### TEXT PROVIDED
──────────────────────────────
Preparation of the Protein Models

The crystal structures of hNET homology models with access protein data bank (PDB) codes 4xnx, 2QJU, and 3GWU were imported from the protein data bank (PDB; http://www.rcsb.org/pdb (accessed on 15 April 2020)) into the Molegro Virtual Docker (MVD 2013.6.0.0 (win32)) program individually. The structure was prepared through the pressing icon, and the errors in the amino acids, which appeared as a warning, were corrected. The protein surface and binding cavity were identified, respectively. After resetting the view from the view icon, the ligand that already binds in the binding site of the protein was removed, and the other ligands were converted to cofactors. The protein was ready for docking.
──────────────────────────────
### DATA SECTION
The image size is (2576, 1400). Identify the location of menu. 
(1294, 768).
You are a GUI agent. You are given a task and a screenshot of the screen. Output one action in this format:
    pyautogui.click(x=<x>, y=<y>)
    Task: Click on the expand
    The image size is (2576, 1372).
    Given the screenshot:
──────────────────────────────
### EXERCISE SET
A. According to the protein model preparation text, what was done with the ligands other than the one already bound in the binding site?
B. Continue the text on preparing the protein models from the point where it ends.

### ANSWERS BY TASK
A. They were converted to cofactors.

B.
Docking of the Compounds into Protein Models

The previously optimized (5–7) anti, (5–7) syn, (5–7) dec, and maprotiline 9 were imported into the Molegro Virtual Docker (MVD 2013.6.0.0 (win32)) program containing pre-prepared protein. The docking wizard was selected, and then the program ran on a default setting. After finishing the run, the result file (in the left corner) was pressed, to open a new window containing poses of information and MolDock scores. The MolDock scores were recorded and the poses were visualized in Figure 1, Figure 2 and Figure 3.

2.2.3. ADMET Prediction

For all compounds and maprotiline, the structure was drawn using ChemDraw software; ChemDraw® Ultra, version 12, 1986–2009, Cambridge Soft Corp., USA. The structure was checked and cleaned up through pressing the structure icon, saved as an MDL Mol file (*.mol), and were ready for uploading into the SwissADME server; http://www.swissadme.ch/ (accessed on 15 April 2020). In the SwissADME server, the import icon in the molecular sketcher was clicked and a new window opened to select the prepared structure, presented on the molecular sketcher, then transferred this structure to the SMILES format. After that, the icon “Run” was pressed to give the ADMET parameters and related values.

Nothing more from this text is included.